*Selected passage*.
-- Start --

Scholz is program manager for the National Science Foundation’s Phosphorus Sustainability Research Coordination Network (RCN) and the Sustainable Phosphorus Alliance, housed in the Biodesign Swette Center for Environmental Biotechnology. He describes the alliance as an industry nonprofit, and one of the major deliverables from the NSF grant.

“We are very focused at this phase on implementation of sustainable phosphorus solutions,” Scholz said. “We have done five years of research in our prior project with our NSF grant and now we are working with industry to affect some change.”

Attracting industry attention

The Sustainable Phosphorus Alliance recently received a second round of funding from the OCP Group, a Moroccan mining company that owns the largest deposits of phosphate rock in the world. OCP has already provided the Alliance with $200,000 in funding and will provide an additional $150,000 over the next three years.

Scholz said phosphorus pollution is a major issue for the industry, so their support of the alliance shows, “they are trying to take a more proactive stewardship role.”

OCP staff first attended an Alliance event in 2015, and Bruce Rittmann, director of the Biodesign Swette Center for Environmental Biotechnology and a Regents’ Professor at ASU, gave a talk at an OCP event in Morocco earlier this year.

The alliance grew out of industry interest in phosphorus sustainability and recycling during the original NSF grant period, which brought together dozens of researchers from around the world. Scholz said they wanted to broaden the network while the grant was extended for an additional period.

-- End --

*Task 1*. Select every line of the rows that contains the string "Numbered", and copy each one out in full.
The passage on the Sustainable Phosphorus Alliance has no connection to the rows that follow it.

[Rows from a dataset]
-- Start --

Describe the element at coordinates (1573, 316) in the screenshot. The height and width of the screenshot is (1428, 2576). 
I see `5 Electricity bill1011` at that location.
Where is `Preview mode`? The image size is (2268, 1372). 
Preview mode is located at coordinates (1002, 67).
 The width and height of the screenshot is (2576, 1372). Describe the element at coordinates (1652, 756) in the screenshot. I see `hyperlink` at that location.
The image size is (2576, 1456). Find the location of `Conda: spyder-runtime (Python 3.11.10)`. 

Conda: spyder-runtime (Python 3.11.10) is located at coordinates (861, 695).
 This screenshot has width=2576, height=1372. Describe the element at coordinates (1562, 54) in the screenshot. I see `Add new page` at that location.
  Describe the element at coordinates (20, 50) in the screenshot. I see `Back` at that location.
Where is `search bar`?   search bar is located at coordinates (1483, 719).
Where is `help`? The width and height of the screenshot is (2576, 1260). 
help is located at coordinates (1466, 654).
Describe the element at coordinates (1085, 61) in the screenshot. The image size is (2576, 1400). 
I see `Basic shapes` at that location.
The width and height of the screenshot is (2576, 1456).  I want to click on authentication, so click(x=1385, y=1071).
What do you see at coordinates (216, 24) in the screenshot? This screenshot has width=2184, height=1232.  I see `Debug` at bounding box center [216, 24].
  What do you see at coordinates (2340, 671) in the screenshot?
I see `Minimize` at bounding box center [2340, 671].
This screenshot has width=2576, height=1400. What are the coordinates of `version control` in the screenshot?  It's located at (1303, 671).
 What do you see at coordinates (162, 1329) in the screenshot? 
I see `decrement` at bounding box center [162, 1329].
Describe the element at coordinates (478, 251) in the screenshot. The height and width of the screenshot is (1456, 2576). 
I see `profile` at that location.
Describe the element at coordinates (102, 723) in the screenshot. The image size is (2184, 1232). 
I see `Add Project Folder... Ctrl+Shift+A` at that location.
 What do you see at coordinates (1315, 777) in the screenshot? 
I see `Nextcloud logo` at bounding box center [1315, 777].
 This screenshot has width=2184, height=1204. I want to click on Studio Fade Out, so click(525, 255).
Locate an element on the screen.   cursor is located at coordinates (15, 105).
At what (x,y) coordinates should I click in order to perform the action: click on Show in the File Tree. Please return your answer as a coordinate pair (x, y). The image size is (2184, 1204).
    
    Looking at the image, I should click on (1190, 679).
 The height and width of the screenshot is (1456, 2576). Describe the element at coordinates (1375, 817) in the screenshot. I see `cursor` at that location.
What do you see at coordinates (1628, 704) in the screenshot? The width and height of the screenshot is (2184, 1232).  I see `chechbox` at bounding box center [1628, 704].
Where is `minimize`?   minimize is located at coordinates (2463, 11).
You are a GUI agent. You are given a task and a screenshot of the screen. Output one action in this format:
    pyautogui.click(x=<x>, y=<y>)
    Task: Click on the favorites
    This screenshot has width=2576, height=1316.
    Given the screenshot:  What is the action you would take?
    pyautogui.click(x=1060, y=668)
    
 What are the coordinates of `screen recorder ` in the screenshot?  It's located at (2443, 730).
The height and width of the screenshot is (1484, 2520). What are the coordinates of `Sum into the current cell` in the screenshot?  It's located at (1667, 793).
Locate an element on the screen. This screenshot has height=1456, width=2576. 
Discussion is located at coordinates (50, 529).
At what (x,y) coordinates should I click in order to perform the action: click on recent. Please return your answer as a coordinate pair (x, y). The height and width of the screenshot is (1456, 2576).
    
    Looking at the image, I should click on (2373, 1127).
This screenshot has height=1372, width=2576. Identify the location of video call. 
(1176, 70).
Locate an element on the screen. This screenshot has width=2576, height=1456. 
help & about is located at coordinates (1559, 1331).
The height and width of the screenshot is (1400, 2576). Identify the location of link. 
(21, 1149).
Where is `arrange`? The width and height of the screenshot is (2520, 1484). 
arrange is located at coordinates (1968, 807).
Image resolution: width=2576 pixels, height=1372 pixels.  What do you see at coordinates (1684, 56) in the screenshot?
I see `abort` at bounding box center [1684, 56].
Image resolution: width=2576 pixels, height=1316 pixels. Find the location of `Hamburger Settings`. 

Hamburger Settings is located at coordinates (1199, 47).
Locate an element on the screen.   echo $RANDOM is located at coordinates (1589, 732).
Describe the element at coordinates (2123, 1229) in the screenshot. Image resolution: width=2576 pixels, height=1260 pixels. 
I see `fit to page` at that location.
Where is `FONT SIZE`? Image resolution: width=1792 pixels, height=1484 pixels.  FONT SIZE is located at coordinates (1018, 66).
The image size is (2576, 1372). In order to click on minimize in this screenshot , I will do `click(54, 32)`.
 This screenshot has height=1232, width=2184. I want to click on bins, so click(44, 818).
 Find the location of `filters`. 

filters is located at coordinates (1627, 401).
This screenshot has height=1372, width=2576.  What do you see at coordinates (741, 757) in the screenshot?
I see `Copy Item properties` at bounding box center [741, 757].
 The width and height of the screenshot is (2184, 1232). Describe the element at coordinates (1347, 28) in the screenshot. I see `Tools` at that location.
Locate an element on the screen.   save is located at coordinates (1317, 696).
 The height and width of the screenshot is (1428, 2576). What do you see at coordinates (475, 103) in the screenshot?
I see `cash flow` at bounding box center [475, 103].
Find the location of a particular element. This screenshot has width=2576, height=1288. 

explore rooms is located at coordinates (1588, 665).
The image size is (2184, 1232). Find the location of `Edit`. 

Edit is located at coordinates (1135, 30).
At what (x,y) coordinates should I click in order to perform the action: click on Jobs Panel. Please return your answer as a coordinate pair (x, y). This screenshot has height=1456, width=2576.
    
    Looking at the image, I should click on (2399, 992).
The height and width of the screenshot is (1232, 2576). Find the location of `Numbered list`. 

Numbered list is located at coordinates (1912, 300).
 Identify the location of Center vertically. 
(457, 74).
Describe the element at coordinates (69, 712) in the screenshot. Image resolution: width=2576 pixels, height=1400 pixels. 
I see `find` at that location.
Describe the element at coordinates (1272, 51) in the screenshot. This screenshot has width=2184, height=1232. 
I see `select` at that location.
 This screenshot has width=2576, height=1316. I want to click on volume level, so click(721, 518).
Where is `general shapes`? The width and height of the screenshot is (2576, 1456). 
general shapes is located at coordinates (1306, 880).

-- End --

*Task 2*. According to the passage on the Sustainable Phosphorus Alliance, how much additional funding will the OCP Group provide, and over what period?

*Correct result 1*.
The height and width of the screenshot is (1232, 2576). Find the location of `Numbered list`. 
Numbered list is located at coordinates (1912, 300).

*Correct result 2*. $150,000 over the next three years.